Jacob's house on Google Maps

I identified the dorm building…

Jacob's house on Google Maps Jacob's house on Google Street View

…but couldn’t accurately tell which private residence was the correct one.

Jacob's house on Google Street View Jacob's house on Google Maps

Conclusions

It is relatively easy to tell where one lives by their public sports activity - often with uncanny accuracy. The best part? It doesn’t have to be Endomondo specifically - any good GPS data source will do (and they can be combined), be it RunKeeper, Twitter or (yes) Facebook (Stalking Your Friends with Facebook Messenger).

As for my project, it was a quick proof-of-concept.
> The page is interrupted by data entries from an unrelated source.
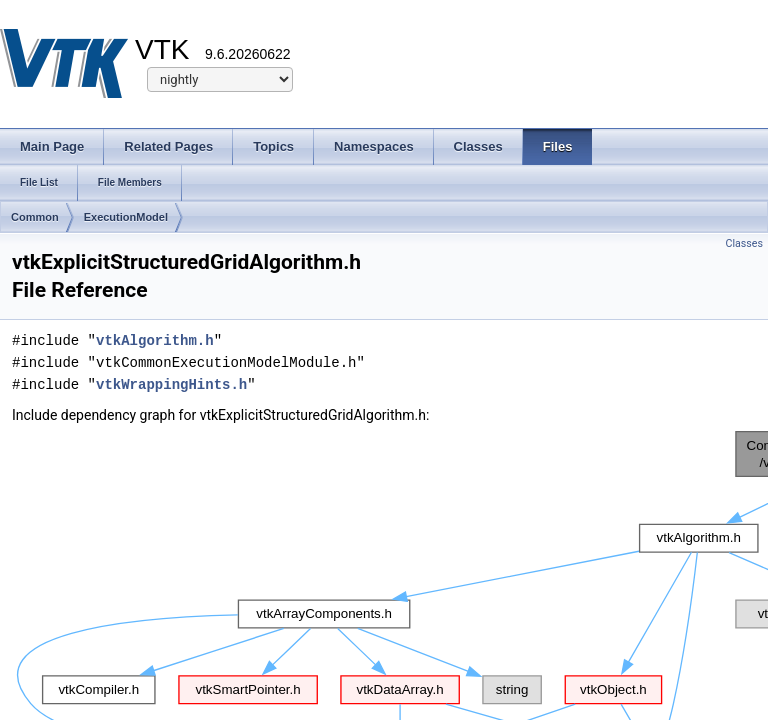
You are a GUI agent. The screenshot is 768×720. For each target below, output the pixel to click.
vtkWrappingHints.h (171, 384)
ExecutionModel (126, 217)
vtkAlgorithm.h (155, 340)
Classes (744, 243)
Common (35, 217)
It wouldn’t be difficult to misuse the publicity of information further: it would not be difficult to write a web application that takes a person’s Endomondo name as input, does some processing and outputs her probable address, map and Google Street View a couple of seconds later.

What can one do about this? You’re already improving the situation by reading this article and being more aware of privacy issues. You could also turn off the “Public” settings of your Endomondo, Facebook and other social media accounts. Mark might say that privacy is dead, but I believe everyone has a right to keep some parts of their lives to themselves regardless of whether they have something to hide or not.

Social networks are not bad nor dangerous by themselves. Nor are alcoholic beverages… but there is a reason both should be responsibly consumed by adults.

Think before you share.

* - real names and personal data in this article are masked as I do not want to further compromise the privacy of my friends.